**Assignment**
For each line below that includes the string "This", show the whole line.

━━━━━━━━━━━━━━━━━━━━

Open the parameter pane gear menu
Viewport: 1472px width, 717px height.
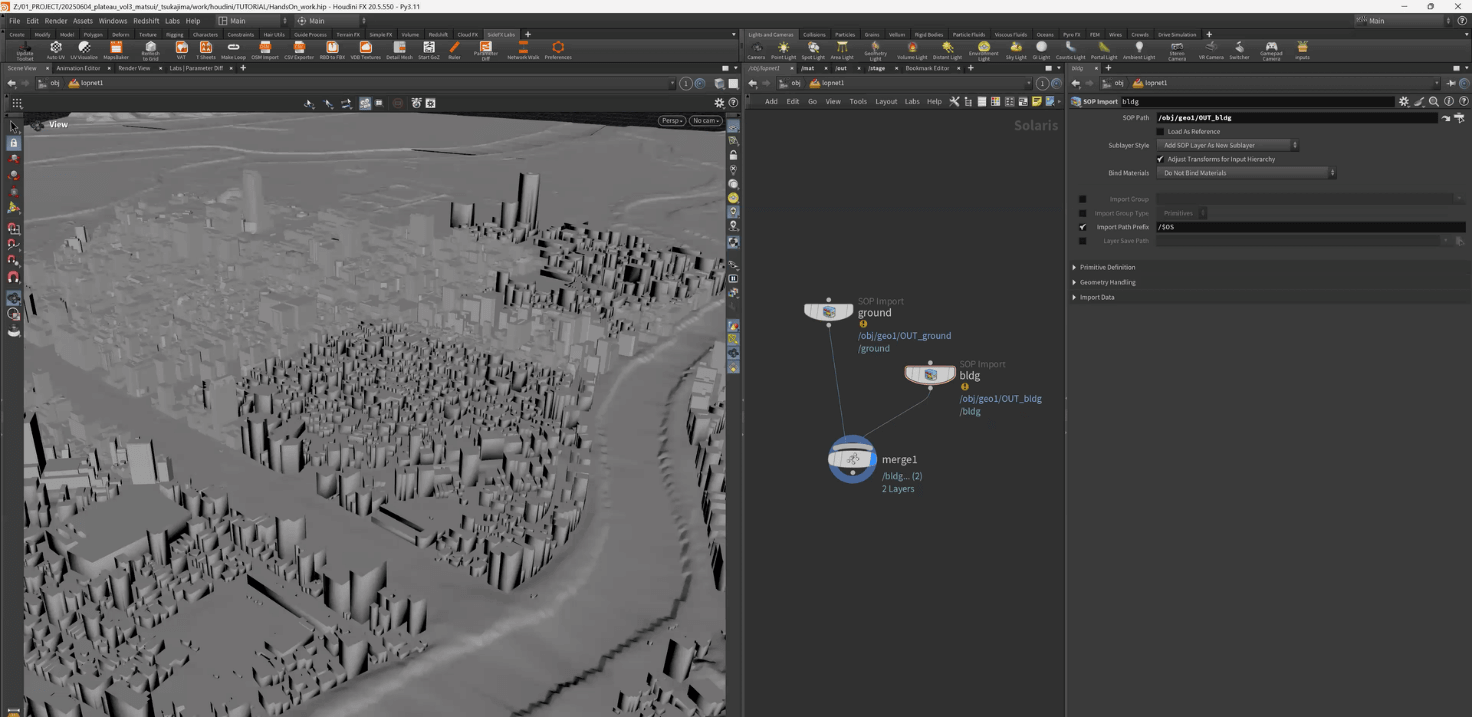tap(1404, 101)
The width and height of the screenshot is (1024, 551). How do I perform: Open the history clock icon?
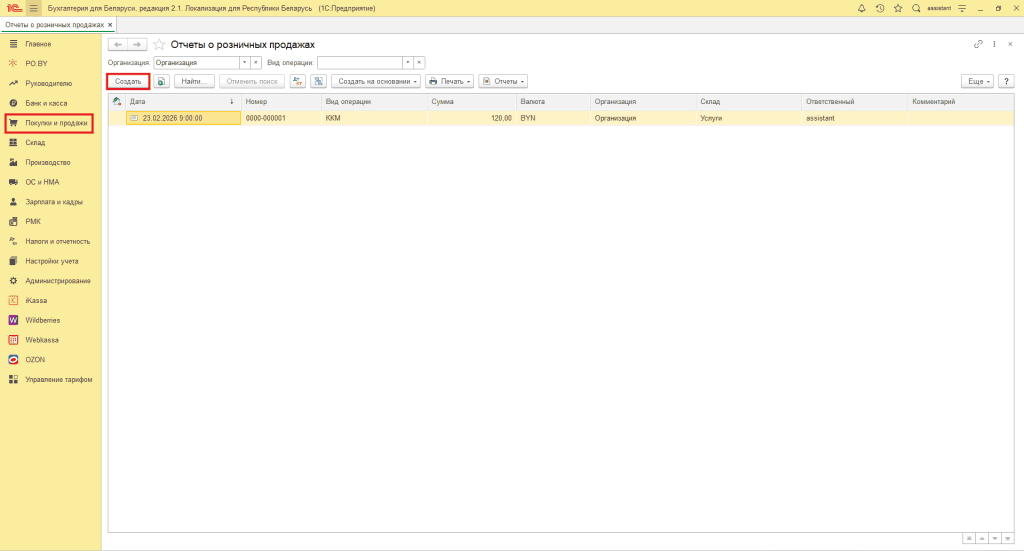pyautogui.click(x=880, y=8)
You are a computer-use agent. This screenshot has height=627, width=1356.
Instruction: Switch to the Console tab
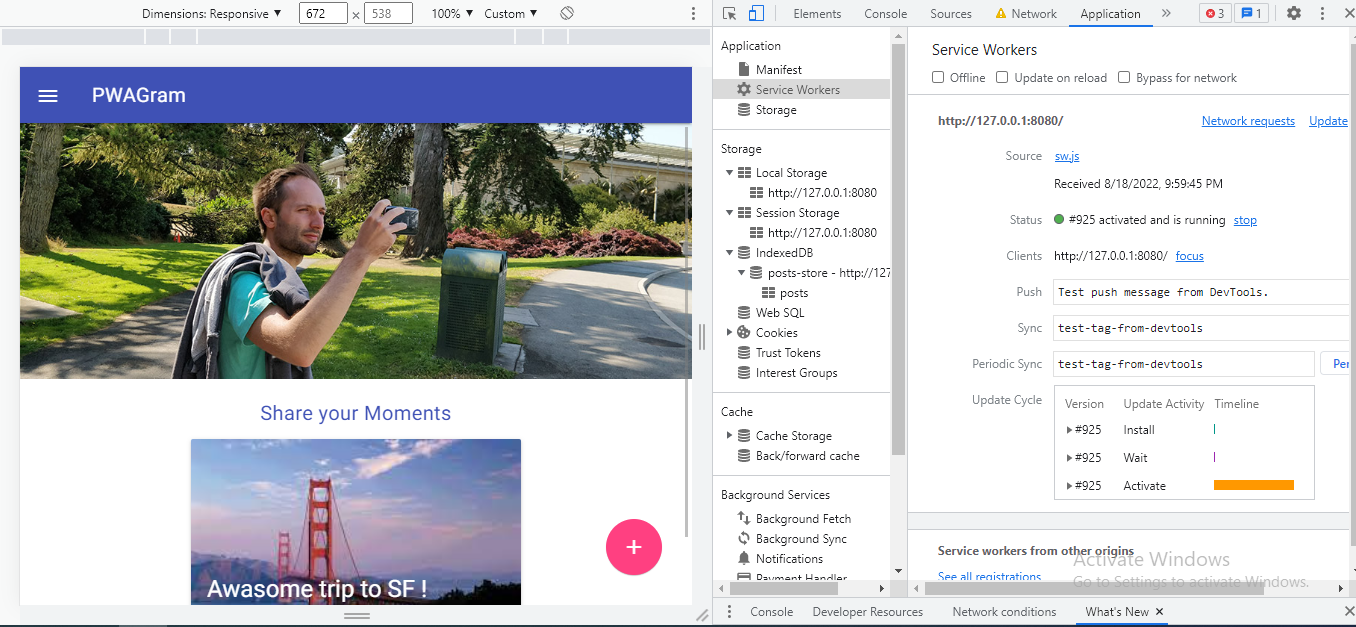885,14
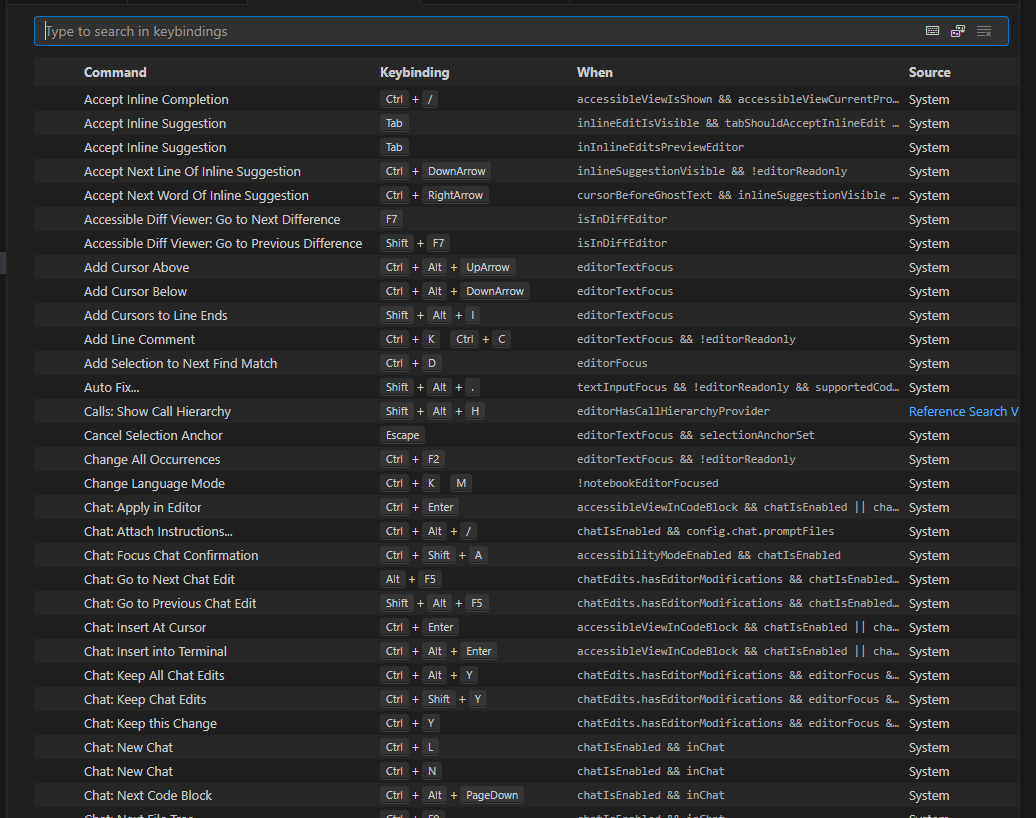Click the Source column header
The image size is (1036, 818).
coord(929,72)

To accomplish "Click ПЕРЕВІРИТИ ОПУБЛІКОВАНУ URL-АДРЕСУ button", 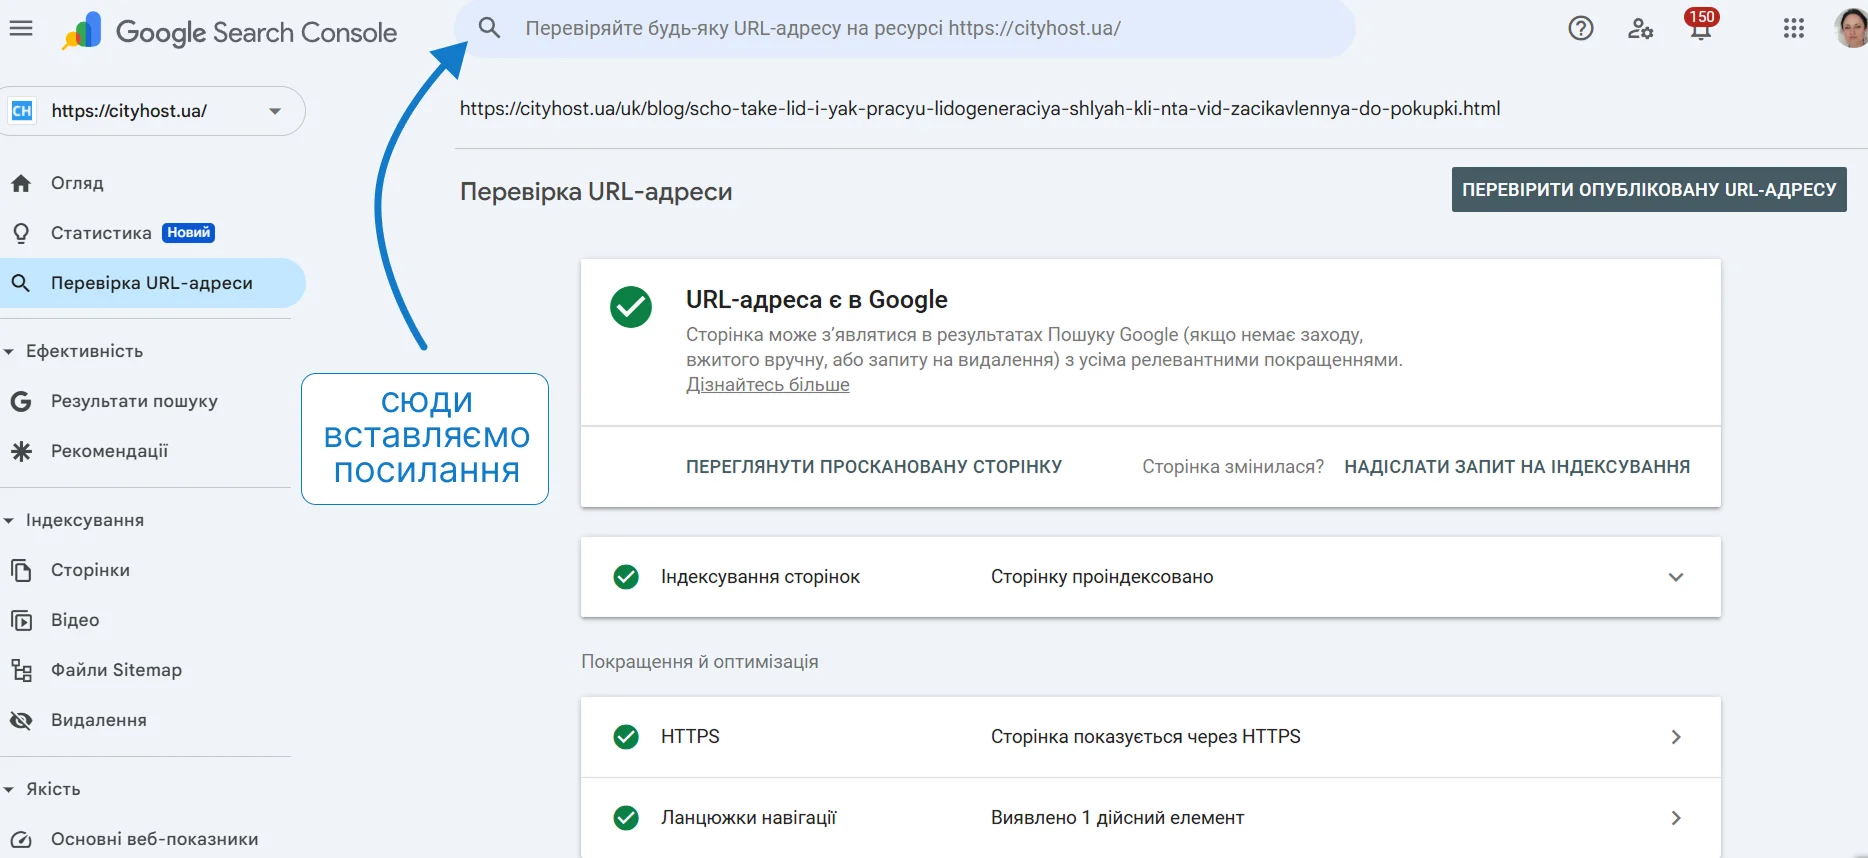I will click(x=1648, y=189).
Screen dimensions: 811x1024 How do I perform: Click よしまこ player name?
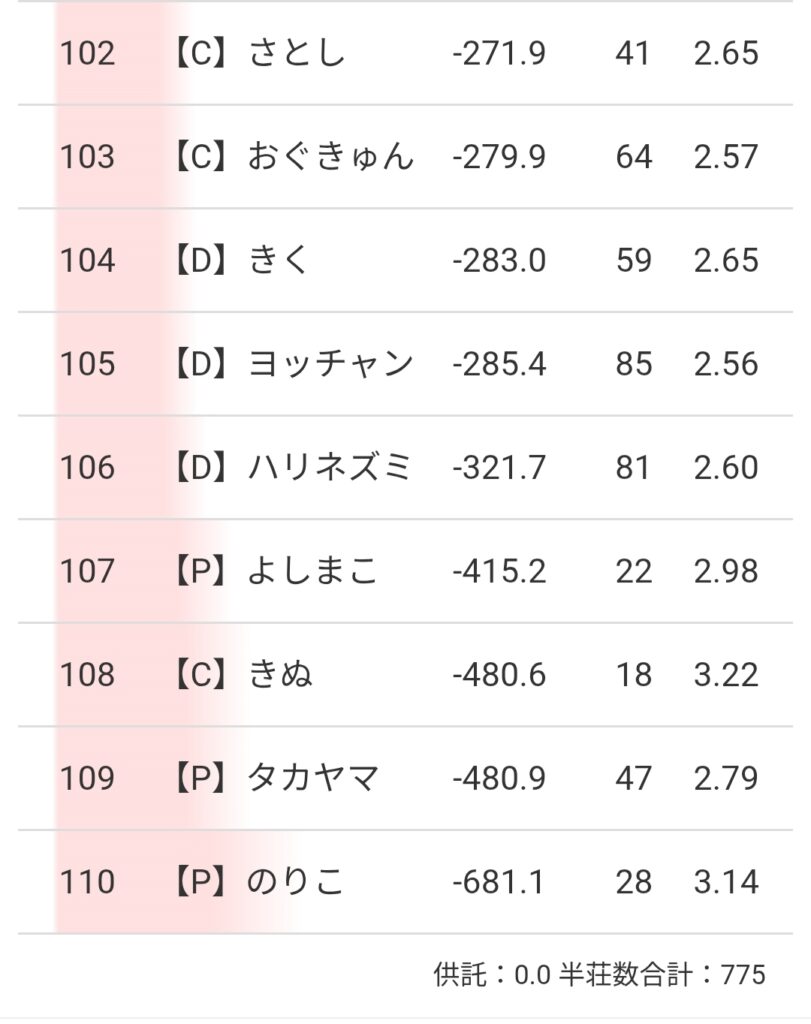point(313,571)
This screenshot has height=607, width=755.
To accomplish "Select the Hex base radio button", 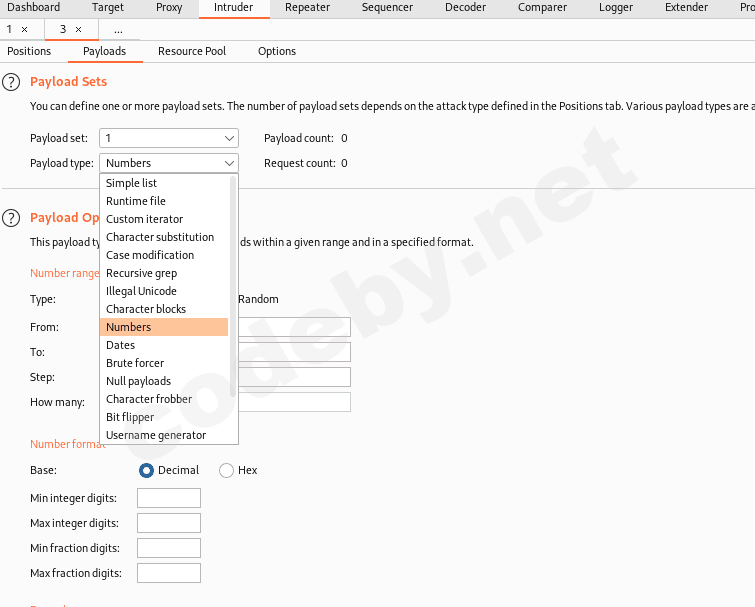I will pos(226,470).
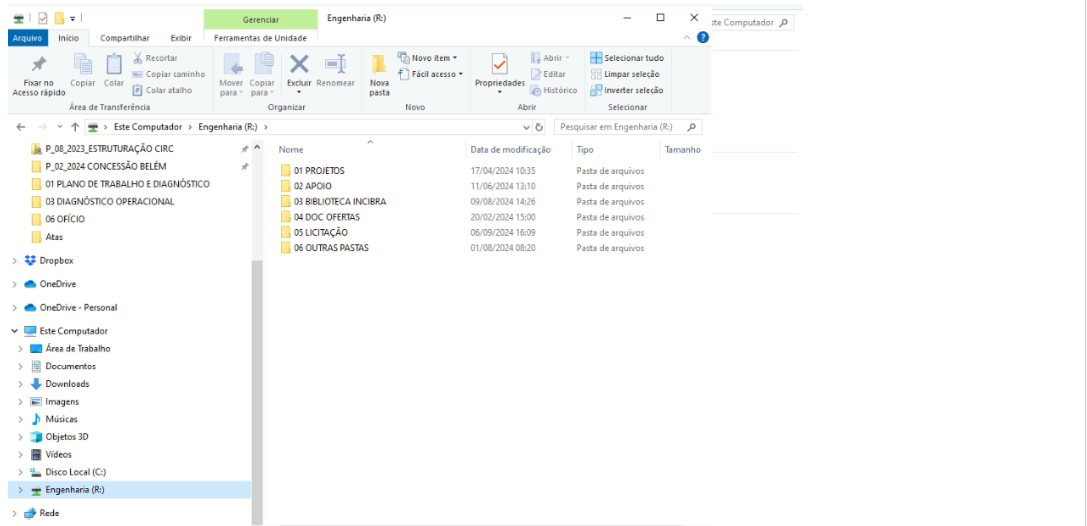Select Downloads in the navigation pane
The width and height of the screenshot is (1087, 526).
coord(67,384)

━━━━━━━━━━━━━━━━━━━━

**Exercise result**
You are a computer-use agent. This screenshot has height=627, width=1356.
This screenshot has height=607, width=755.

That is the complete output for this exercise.